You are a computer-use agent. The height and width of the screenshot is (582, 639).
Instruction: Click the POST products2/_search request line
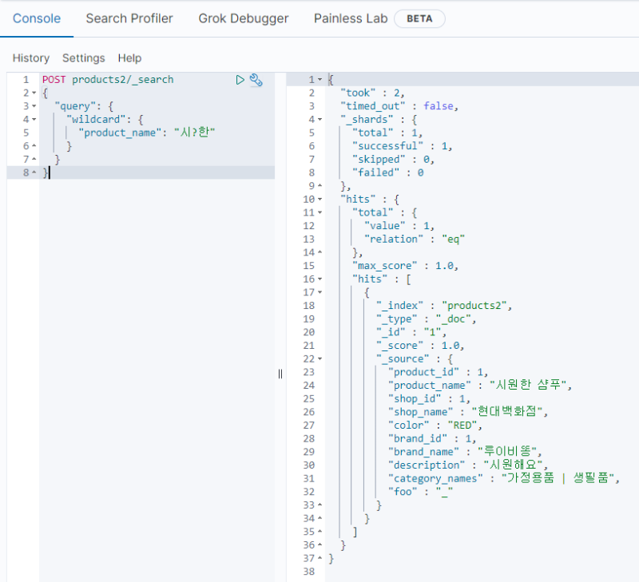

------------------------------------------------

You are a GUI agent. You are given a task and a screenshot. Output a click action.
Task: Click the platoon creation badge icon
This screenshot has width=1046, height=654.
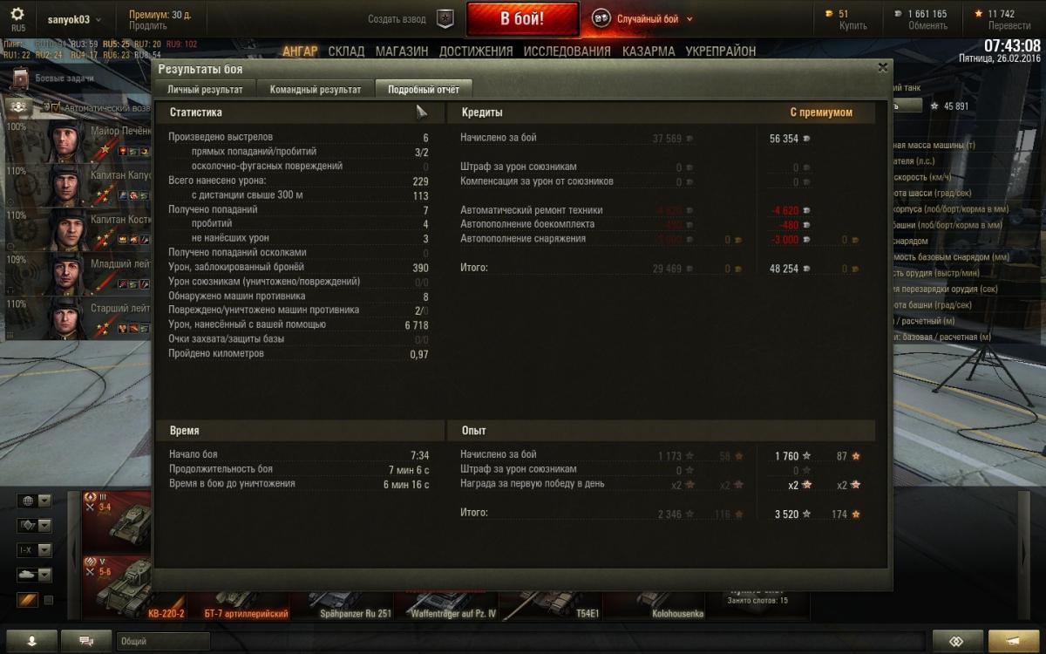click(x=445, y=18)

------------------------------------------------

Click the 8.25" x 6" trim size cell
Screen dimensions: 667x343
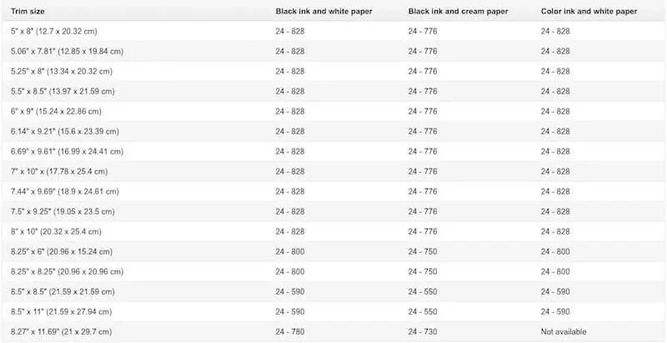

------------------------------------------------

What to produce: Starting with the line that holds "You are a computer-use" and ending with the line that holds "Instruction: Click the", retype every line in the data above exactly, and nothing else.

Solution for this exercise:
You are a computer-use agent. The height and width of the screenshot is (582, 639).
Instruction: Click the POST products2/_search request line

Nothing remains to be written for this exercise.